Article 1(71) the Financial Law for 2005 (Law 311 of December 30 2004) provides that state, regional and local authorities must convert loans whose debt service is paid either fully or partially by the state into notes of new issue, or re-negotiate those loans, if:

  • the original loans contain a prepayment option; and
  • the refinancing conditions, including the relevant commissions and any other costs and fees arising from early repayment of the loans, reduce the financial value of the aggregate liabilities of the relevant debtor.

As to loans entered into at fixed-rate interest, local authorities must regularly monitor the interest rates and start refinancing when the rate of the swap with a maturity equal to the average life of the outstanding debt is lower than one percentage point compared with the interest rate of the loan to be refinanced.

This is the only case in which local authorities are expressly required to convert or re-negotiate loans; in all other cases, local authorities are only required to assess the trend of interest rates and the presence of certain market conditions that could reduce the financial value of the liabilities.

A circular issued by the Ministry of Economy and Finance on June 28 2005 has provided guidelines for the interpretation of paragraph 71.

According to the circular, the conversion of loans and the consequent novation of the debt and of the relevant loan represent a transformation of one outstanding liability into another, without creating a new debt. It is done for the sole purpose of reducing the cost of the indebtedness.

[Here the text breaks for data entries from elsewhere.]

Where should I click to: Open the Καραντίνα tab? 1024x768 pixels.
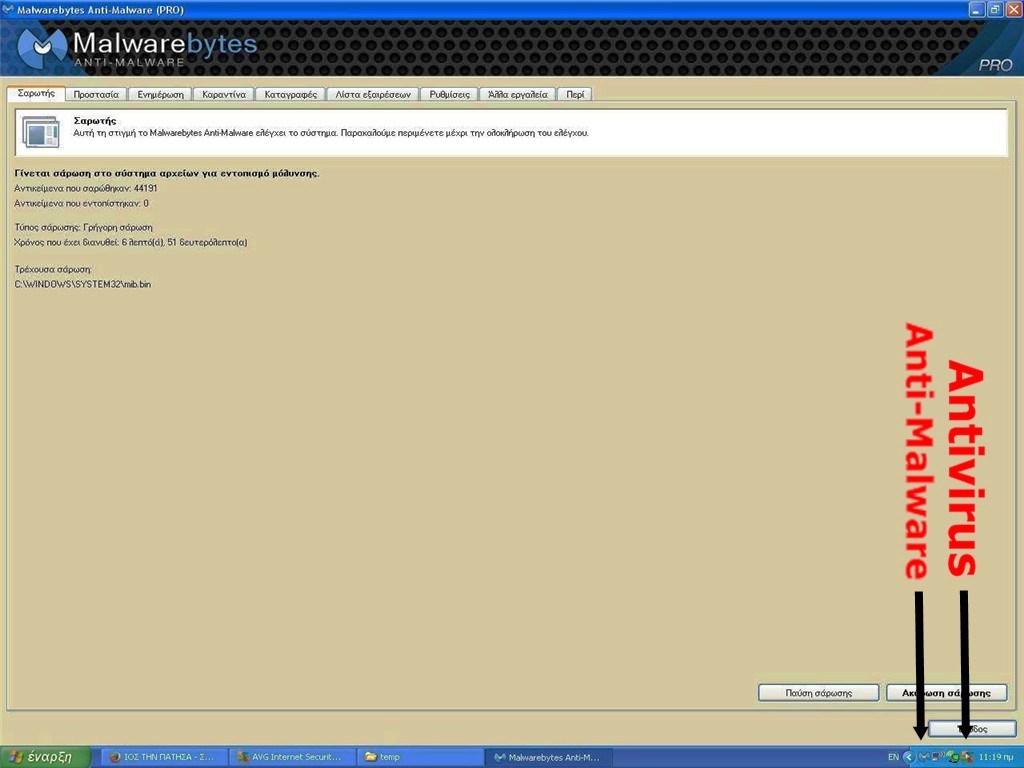pos(224,94)
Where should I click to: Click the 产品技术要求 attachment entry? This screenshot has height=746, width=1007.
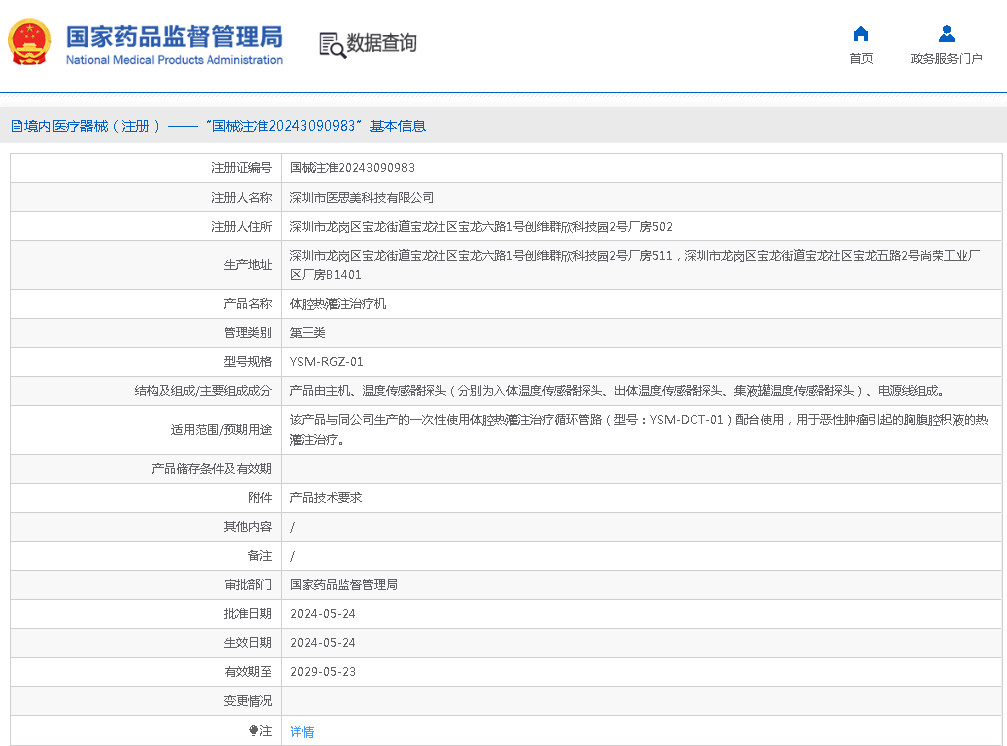coord(326,497)
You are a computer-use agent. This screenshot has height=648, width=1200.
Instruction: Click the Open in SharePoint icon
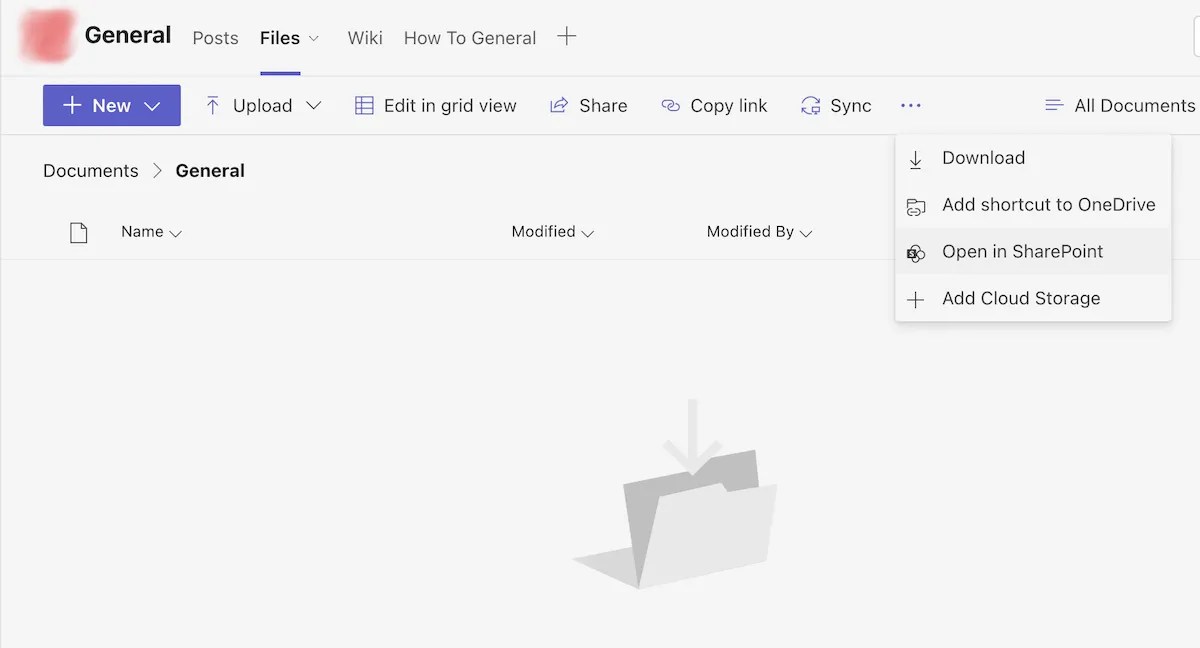pos(916,252)
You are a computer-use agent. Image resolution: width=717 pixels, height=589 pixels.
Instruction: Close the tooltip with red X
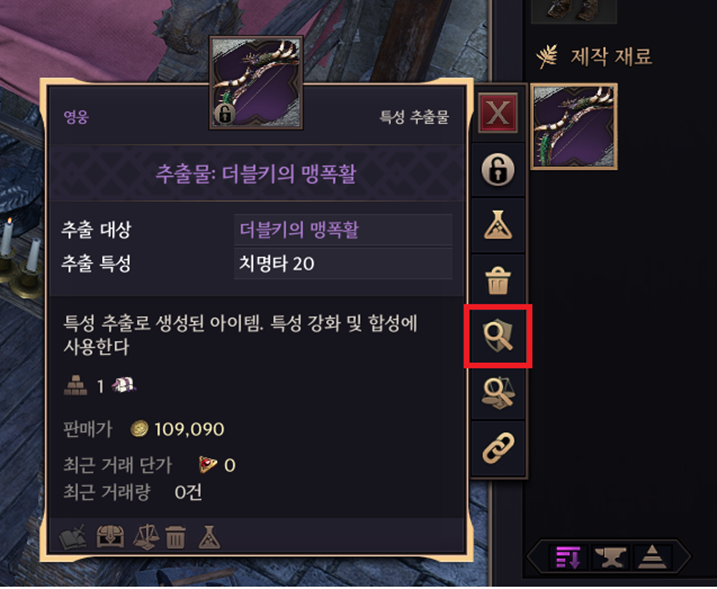(498, 112)
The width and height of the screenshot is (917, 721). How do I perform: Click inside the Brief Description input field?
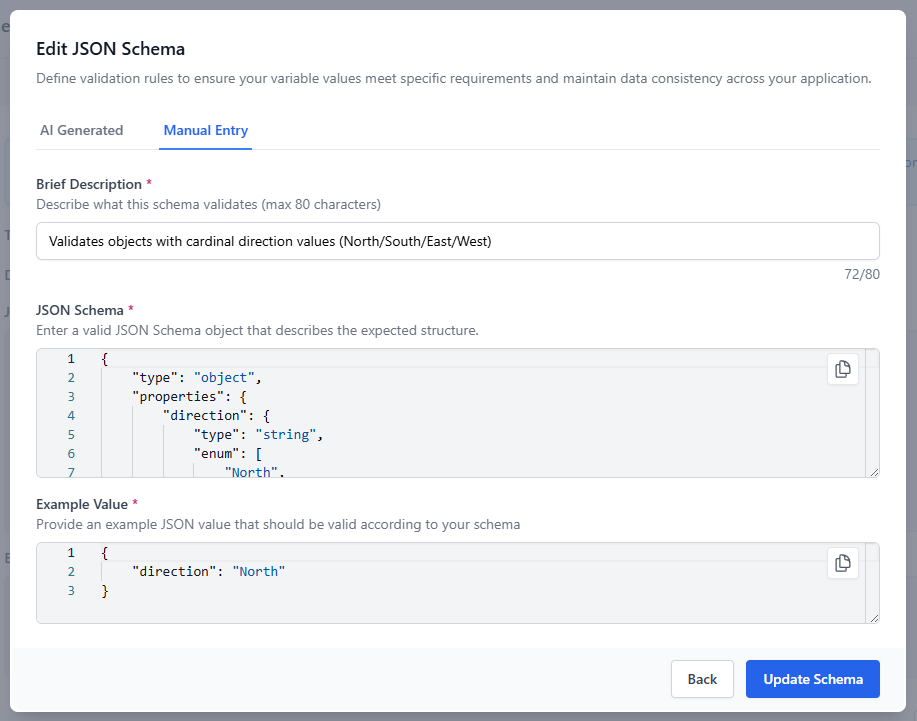[457, 240]
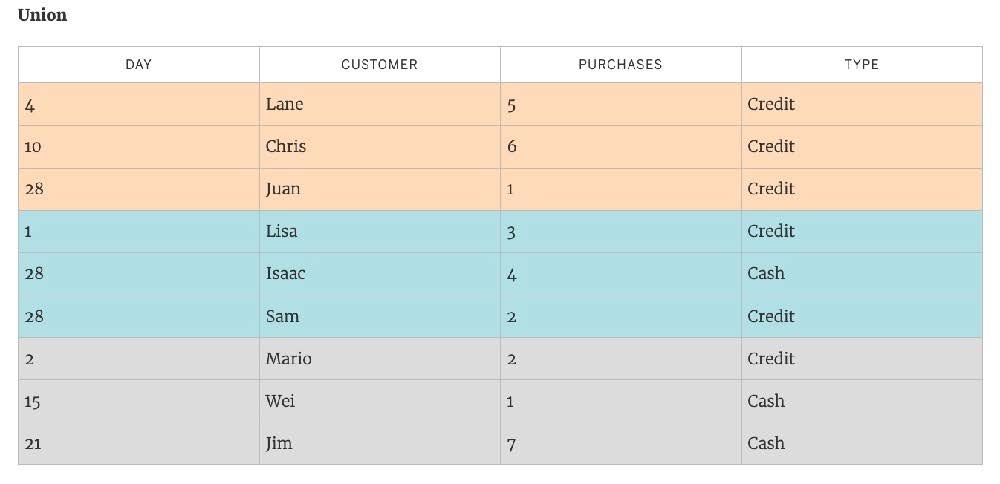Click the PURCHASES column header
The height and width of the screenshot is (484, 1000).
click(x=620, y=64)
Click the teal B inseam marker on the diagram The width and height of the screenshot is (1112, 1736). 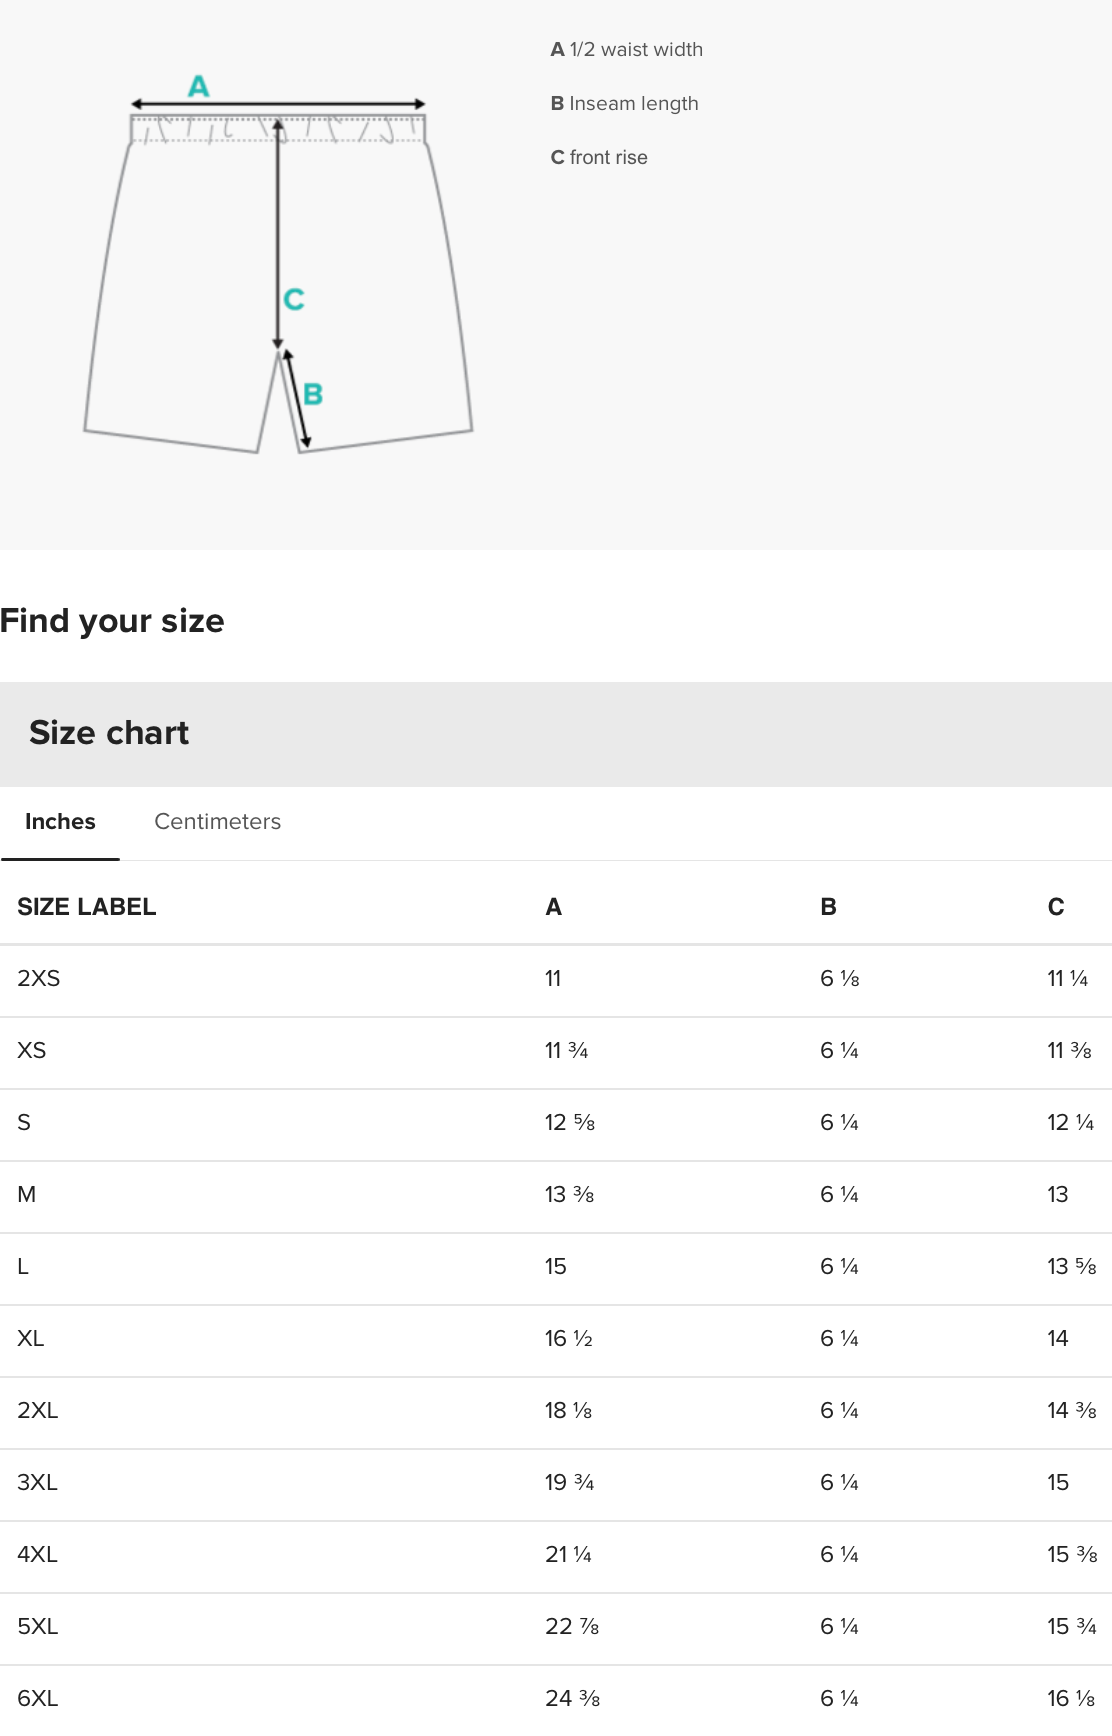tap(313, 394)
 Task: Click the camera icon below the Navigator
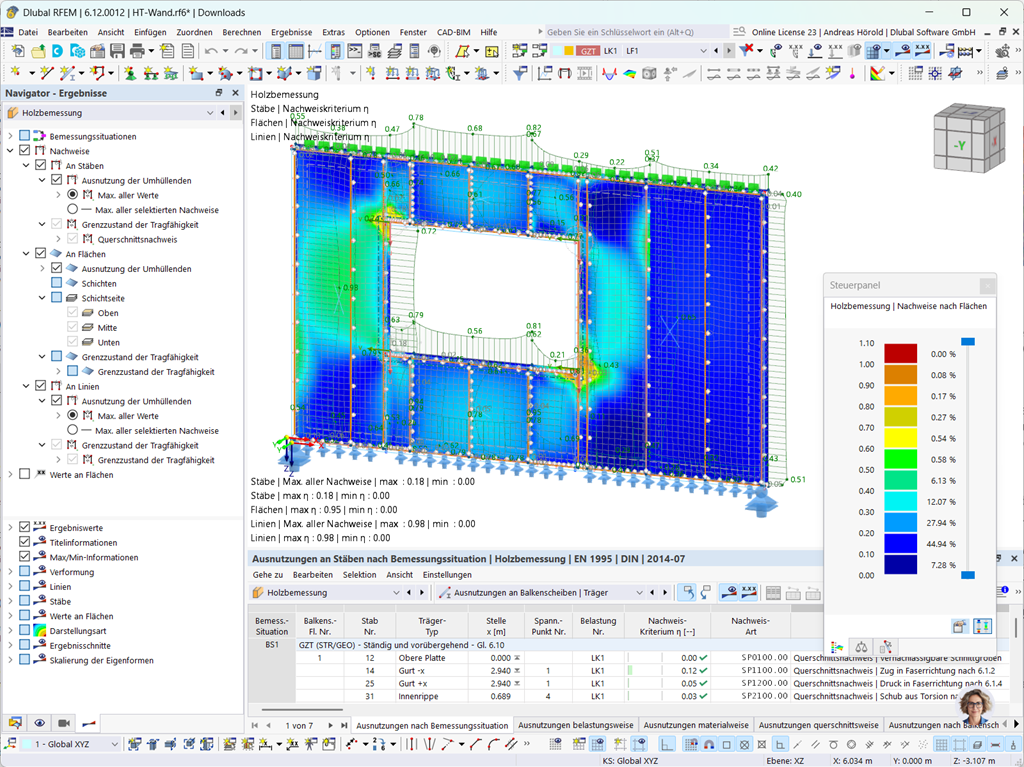(x=64, y=723)
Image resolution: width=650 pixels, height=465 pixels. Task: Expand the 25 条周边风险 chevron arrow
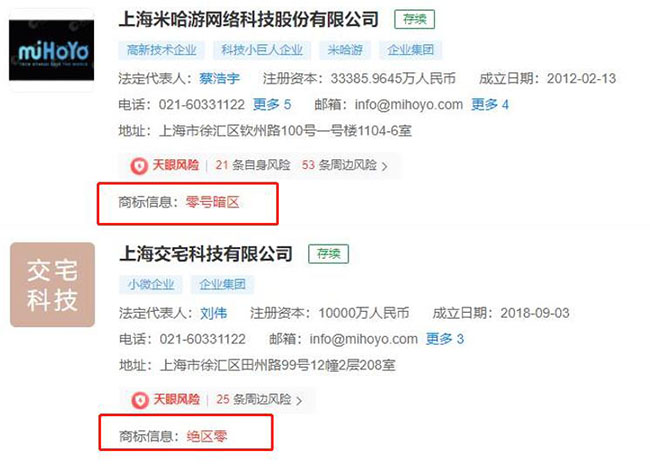[299, 401]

Also, in the case of refinancing loans whose debt service is entirely paid the state, the payment of principal and interest under the notes must be allocated in the state's budget and must be paid directly by the state, irrespective of the fact that the local authority is the issuer of the relevant bonds. As a consequence, the issuer will issue no delegation of payment pursuant to Article 206 of the Local Authorities Act (Legislative Decree 267 of August 18 2000) to its treasurer, because the payment of interest and principal under the notes will be paid by the state.

In the case of refinancing loans whose debt service is only partially paid by the state, the local authority issuing bonds for the refinancing of the outstanding loans will be obliged to repay to the noteholders the whole debt deriving from the issue. As a consequence, the payment of principal and interest to the noteholders under the notes must be allocated in the budget of the local authority and the state will only reimburse the local authority with the corresponding amount paid by the state.

The new legislation's application is strictly limited to loans repaid in whole or in part by the state and entered into by the state, the regions, the autonomous provinces of Trento and Bolzano and by local authorities.

The new legislation does not apply to companies owed by the state or other public entities.